Pemkot Solo dan BPJS Ketenagakerjaan Perketat Perlindungan 286 Proyek

Kusumawati - Senin, 16 Maret 2026 20:05 WIB
Zoom meeting sosialisasi daring perlindungan pekerja proyek Pemkot Solo dan BPJS ketenagakerjaan (Soloaja)

SOLO (Soloaja.co) – Pemerintah Kota (Pemkot) Surakarta bersama BPJS Ketenagakerjaan Cabang Surakarta mempertegas kewajiban perlindungan jaminan sosial bagi tenaga kerja di sektor jasa konstruksi. Langkah ini diambil menyusul tingginya risiko kecelakaan kerja pada pengerjaan proyek fisik di lapangan.

Kepala Cabang BPJS Ketenagakerjaan Surakarta, Teguh Wiyono, menekankan bahwa perlindungan bagi pekerja konstruksi, baik pekerja lepas, borongan, maupun paruh waktu, adalah amanah regulasi yang wajib dipenuhi oleh setiap pemberi kerja. Hal ini sesuai dengan PP Nomor 44 Tahun 2015 dan Permenaker Nomor 5 Tahun 2021.

"Pendaftaran wajib dilakukan paling lambat 14 hari kerja setelah Surat Perintah Kerja (SPK) diterbitkan. Ini penting agar jika terjadi risiko kecelakaan kerja, seluruh biaya pengobatan hingga sembuh sesuai indikasi medis ditanggung penuh oleh BPJS Ketenagakerjaan," ujar Teguh dalam sosialisasi daring, Senin (16/3).

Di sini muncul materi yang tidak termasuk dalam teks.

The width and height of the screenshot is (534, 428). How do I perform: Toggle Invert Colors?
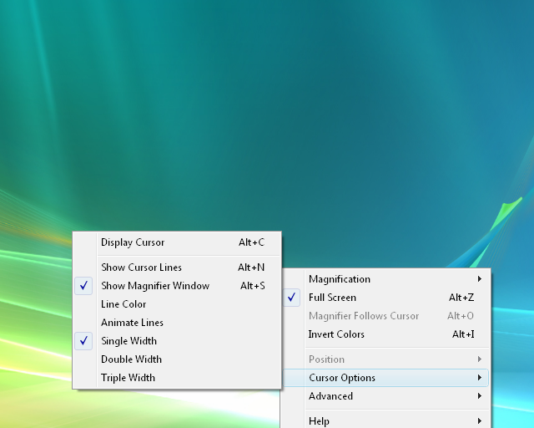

Teguh memerinci, manfaat yang diterima peserta sangat signifikan. Untuk kasus meninggal dunia akibat kecelakaan kerja, ahli waris berhak menerima santunan sebesar 48 kali upah beserta beasiswa untuk dua orang anak hingga perguruan tinggi dengan total maksimal Rp174 juta. Sementara untuk kematian bukan akibat kecelakaan kerja, santunan yang diberikan sebesar Rp42 juta.

Implementasi 286 Proyek

Sementara itu, Kepala Bagian Administrasi Pembangunan Kota Surakarta, Budiyono, ST, M.Si, menyatakan bahwa pada Tahun Anggaran (TA) 2026 ini terdapat 286 proyek fisik di lingkup OPD dan Kecamatan. Sesuai Perwali No. 51 Tahun 2025, setiap kontraktor pemenang lelang diwajibkan langsung mengurus kepesertaan BPJS Ketenagakerjaan.

"Saat penandatanganan SPK, kontraktor atau subkontraktor pelaksana proyek diwajibkan langsung memenuhi administrasi pendaftaran dan pembayaran iuran. Kami meminta seluruh perusahaan jasa konstruksi di Surakarta patuh terhadap aturan ini demi keamanan pekerja," tegas Budiyono.

Ia menambahkan, pengawasan akan dilakukan secara ketat untuk memastikan pendaftaran dilakukan tepat waktu. Kerjasama ini diharapkan dapat menciptakan iklim kerja yang kondusif di lingkungan Pemkot Surakarta dengan semboyan "Kerja Keras Bebas Cemas".